Set of tasks:
a: Write out the part of the Rudolf Urc biography from "Slovak film director and" to "graduating in 1960.", word for word.
b: Can you give the records from the line with "You are a GUI" to the line with "pyautogui.click(x=1310, y=62)" again, swapping "screenshot" for "screen capture" and changing nothing else? Leave the pictures out.

- Born: 12 June 1937 Zvolen, Czechoslovakia
- Died: 13 January 2026 (aged 88)
- Education: Film and TV School of the Academy of Performing Arts (FAMU)
- Occupations: Director; Dramaturg;

= Rudolf Urc =

Slovak film director and dramaturg (1937–2026)

Rudolf Urc (12 June 1937 – 13 January 2026) was a Slovak film director, dramaturg and writer who was a founding figure of Slovak animated film. He was a recipient of the Pribina Cross, for his contributions to the development of Slovak cinematography.

== Early life and education ==
Rudolf Urc was born in Zvolen on 12 June 1937. He studied dramaturgy at the Film and TV School of the Academy of Performing Arts (FAMU) in Prague, graduating in 1960.

==Career==
=== Film career ===
Urc began his professional career as a director and head dramaturg at the Newsreel Film Unit and the Short Film Studio in Bratislava. During the 1960s, Urc was a key figure in the "thaw" of Slovak documentary filmmaking. He collaborated frequently with Ján Sýkora, notably on the film Hlási sa Slobodný slovenský vysielač (The Free Slovak Broadcaster Calls, 1964), which challenged official historical narratives of the Slovak National Uprising. During the period of political normalization following the 1968 Warsaw Pact invasion, Urc was barred from documentary filmmaking. He subsequently moved into the field of animation, which became the focus of his later career.

As the head dramaturg of the Studio of Animated Film at Koliba, Urc mentored a generation of animators. He was instrumental in the development of the Večerníček (bedtime story) format for television, directing and overseeing series that became staples of Slovak broadcasting. In 1985, he co-founded the Biennial of Animation Bratislava (BAB).

Data supplied:
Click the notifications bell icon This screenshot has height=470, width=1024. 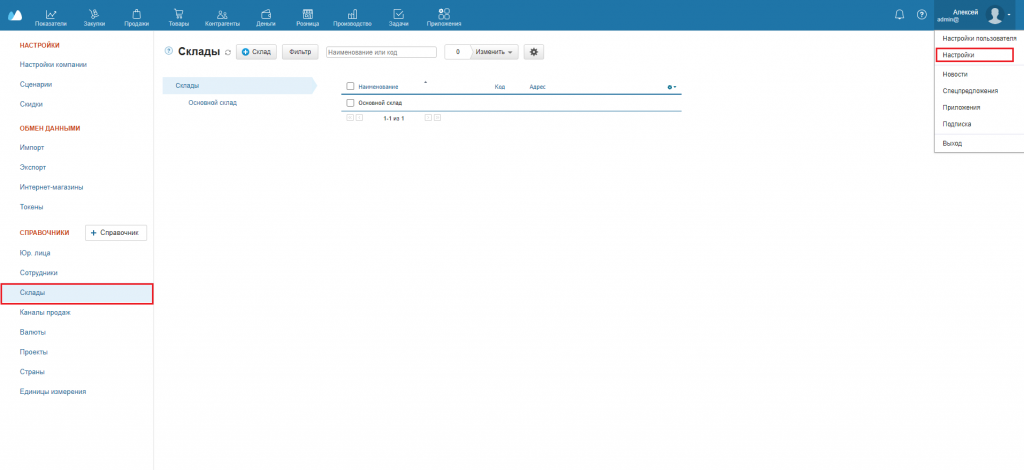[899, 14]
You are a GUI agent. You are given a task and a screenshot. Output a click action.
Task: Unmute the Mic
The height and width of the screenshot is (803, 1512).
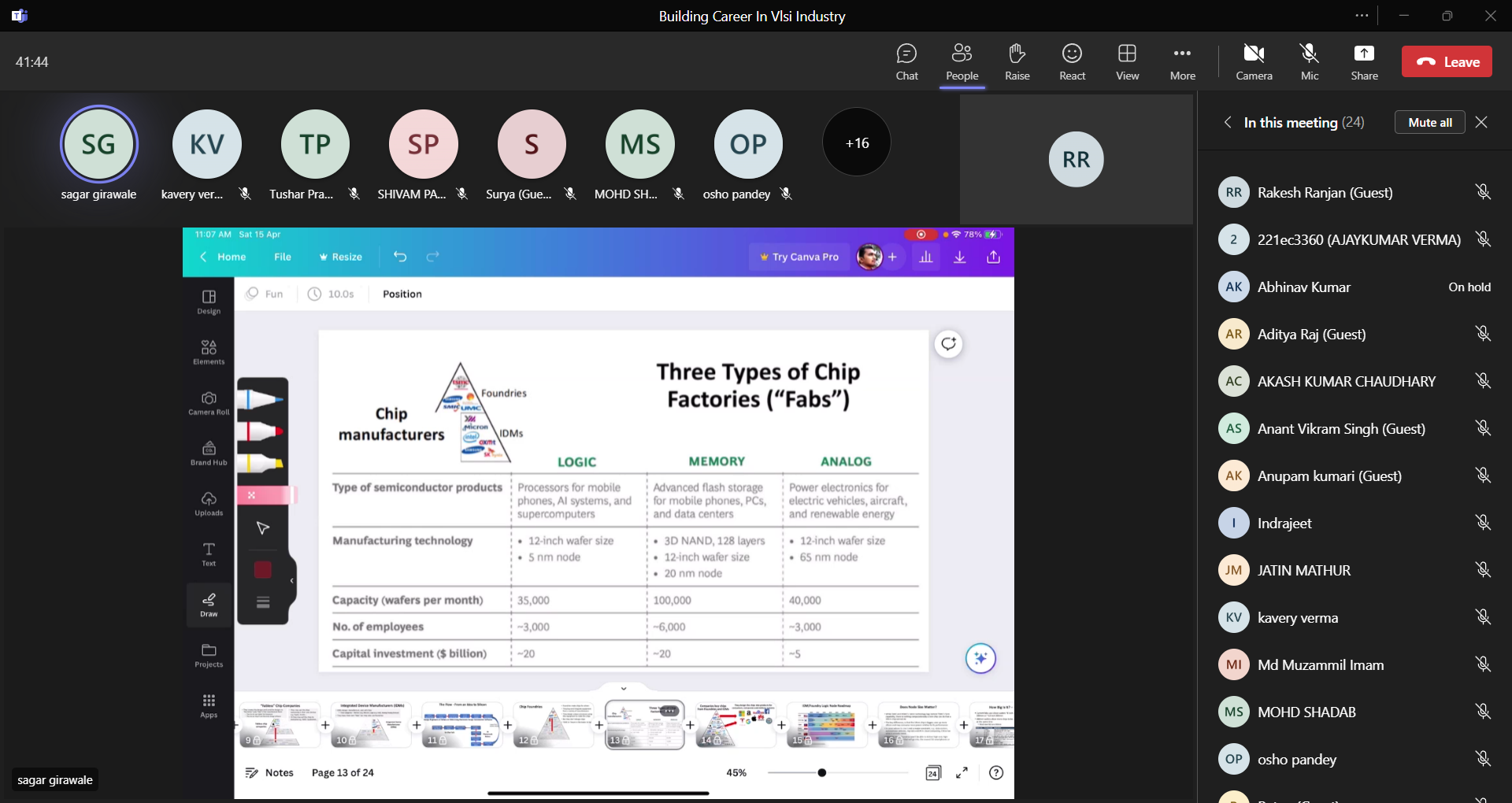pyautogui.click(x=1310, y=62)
---
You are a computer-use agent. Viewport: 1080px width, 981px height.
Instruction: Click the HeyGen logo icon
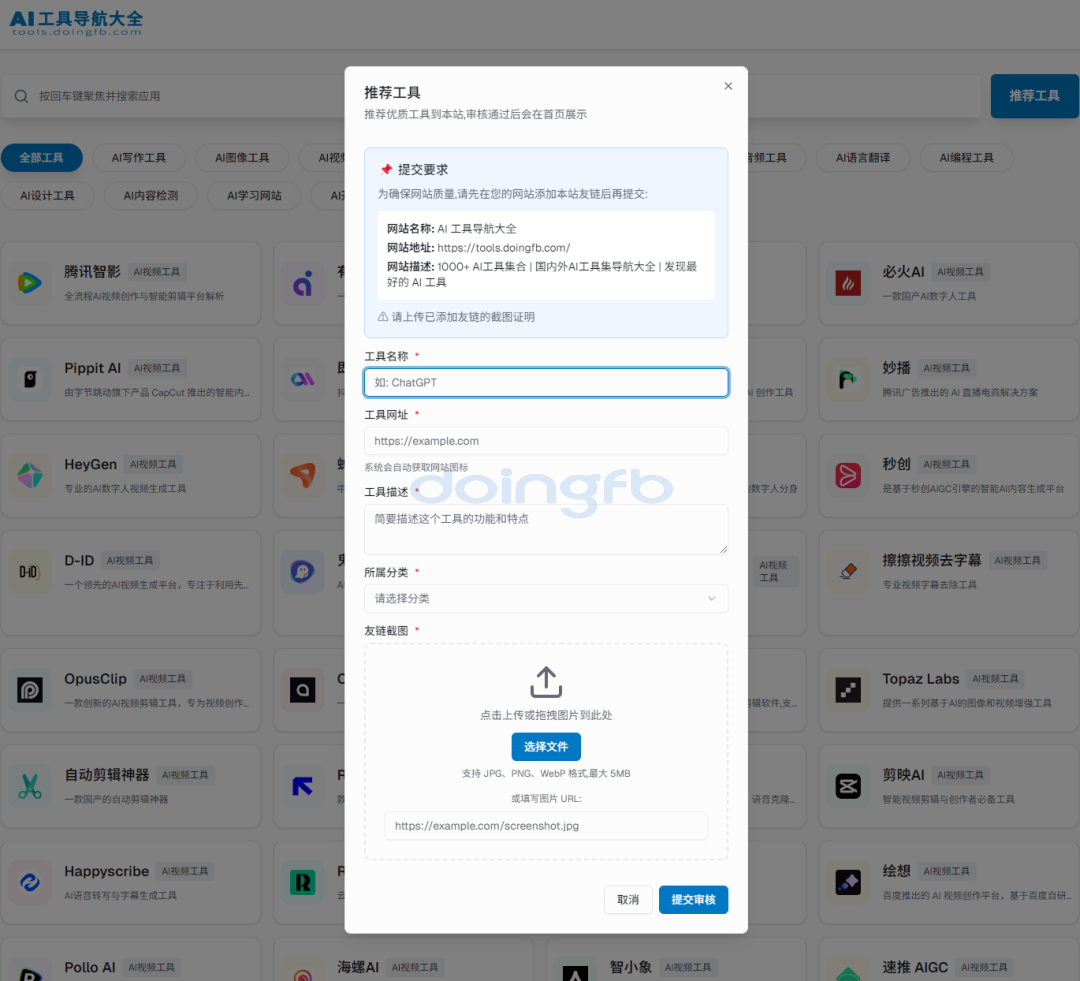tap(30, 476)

Problem solutions:
a:
Slovak film director and dramaturg (1937–2026)

Rudolf Urc (12 June 1937 – 13 January 2026) was a Slovak film director, dramaturg and writer who was a founding figure of Slovak animated film. He was a recipient of the Pribina Cross, for his contributions to the development of Slovak cinematography.

== Early life and education ==
Rudolf Urc was born in Zvolen on 12 June 1937. He studied dramaturgy at the Film and TV School of the Academy of Performing Arts (FAMU) in Prague, graduating in 1960.

b:
You are a GUI agent. You are given a task and a screen capture. Output a click action.
Task: Unmute the Mic
The height and width of the screen capture is (803, 1512).
pyautogui.click(x=1310, y=62)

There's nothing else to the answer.